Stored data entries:
------------------------------

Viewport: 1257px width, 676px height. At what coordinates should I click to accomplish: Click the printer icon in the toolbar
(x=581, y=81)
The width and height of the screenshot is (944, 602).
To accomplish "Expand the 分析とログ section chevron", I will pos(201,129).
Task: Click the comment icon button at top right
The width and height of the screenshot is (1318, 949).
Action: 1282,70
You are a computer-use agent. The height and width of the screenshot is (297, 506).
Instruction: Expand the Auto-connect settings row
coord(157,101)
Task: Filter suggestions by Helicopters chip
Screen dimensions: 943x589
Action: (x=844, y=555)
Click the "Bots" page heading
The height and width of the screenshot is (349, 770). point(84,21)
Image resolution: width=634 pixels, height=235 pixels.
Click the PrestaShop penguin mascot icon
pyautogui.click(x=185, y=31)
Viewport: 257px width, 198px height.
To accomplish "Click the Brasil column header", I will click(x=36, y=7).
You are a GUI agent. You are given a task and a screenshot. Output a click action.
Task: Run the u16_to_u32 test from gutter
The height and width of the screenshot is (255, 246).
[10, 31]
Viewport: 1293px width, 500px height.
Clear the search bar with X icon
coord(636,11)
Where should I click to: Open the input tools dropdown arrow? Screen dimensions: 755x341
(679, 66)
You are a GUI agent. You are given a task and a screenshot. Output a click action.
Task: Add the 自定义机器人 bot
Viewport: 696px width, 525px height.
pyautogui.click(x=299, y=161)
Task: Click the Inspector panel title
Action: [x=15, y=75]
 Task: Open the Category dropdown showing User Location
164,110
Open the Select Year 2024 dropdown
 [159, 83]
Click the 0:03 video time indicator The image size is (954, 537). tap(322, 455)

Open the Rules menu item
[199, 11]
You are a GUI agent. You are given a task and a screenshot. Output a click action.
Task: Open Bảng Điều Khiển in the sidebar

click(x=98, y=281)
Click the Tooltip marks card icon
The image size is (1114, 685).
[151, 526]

------------------------------

> _WHAT TO WORK ON_: Which lines should be output? Exactly those from the first line of the data through the line containing "Task: Add the 自定义机器人 bot", inclusive.

> _SOLUTION TO THE EXERCISE_:
Viewport: 1257px width, 676px height. At what coordinates should I click to accomplish: Click the printer icon in the toolbar
(x=581, y=81)
The width and height of the screenshot is (944, 602).
To accomplish "Expand the 分析とログ section chevron", I will pos(201,129).
Task: Click the comment icon button at top right
The width and height of the screenshot is (1318, 949).
Action: 1282,70
You are a computer-use agent. The height and width of the screenshot is (297, 506).
Instruction: Expand the Auto-connect settings row
coord(157,101)
Task: Filter suggestions by Helicopters chip
Screen dimensions: 943x589
Action: (x=844, y=555)
Click the "Bots" page heading
The height and width of the screenshot is (349, 770). point(84,21)
Image resolution: width=634 pixels, height=235 pixels.
Click the PrestaShop penguin mascot icon
pyautogui.click(x=185, y=31)
Viewport: 257px width, 198px height.
To accomplish "Click the Brasil column header", I will click(x=36, y=7).
You are a GUI agent. You are given a task and a screenshot. Output a click action.
Task: Run the u16_to_u32 test from gutter
The height and width of the screenshot is (255, 246).
[10, 31]
Viewport: 1293px width, 500px height.
Clear the search bar with X icon
coord(636,11)
Where should I click to: Open the input tools dropdown arrow? Screen dimensions: 755x341
(679, 66)
You are a GUI agent. You are given a task and a screenshot. Output a click action.
Task: Add the 自定义机器人 bot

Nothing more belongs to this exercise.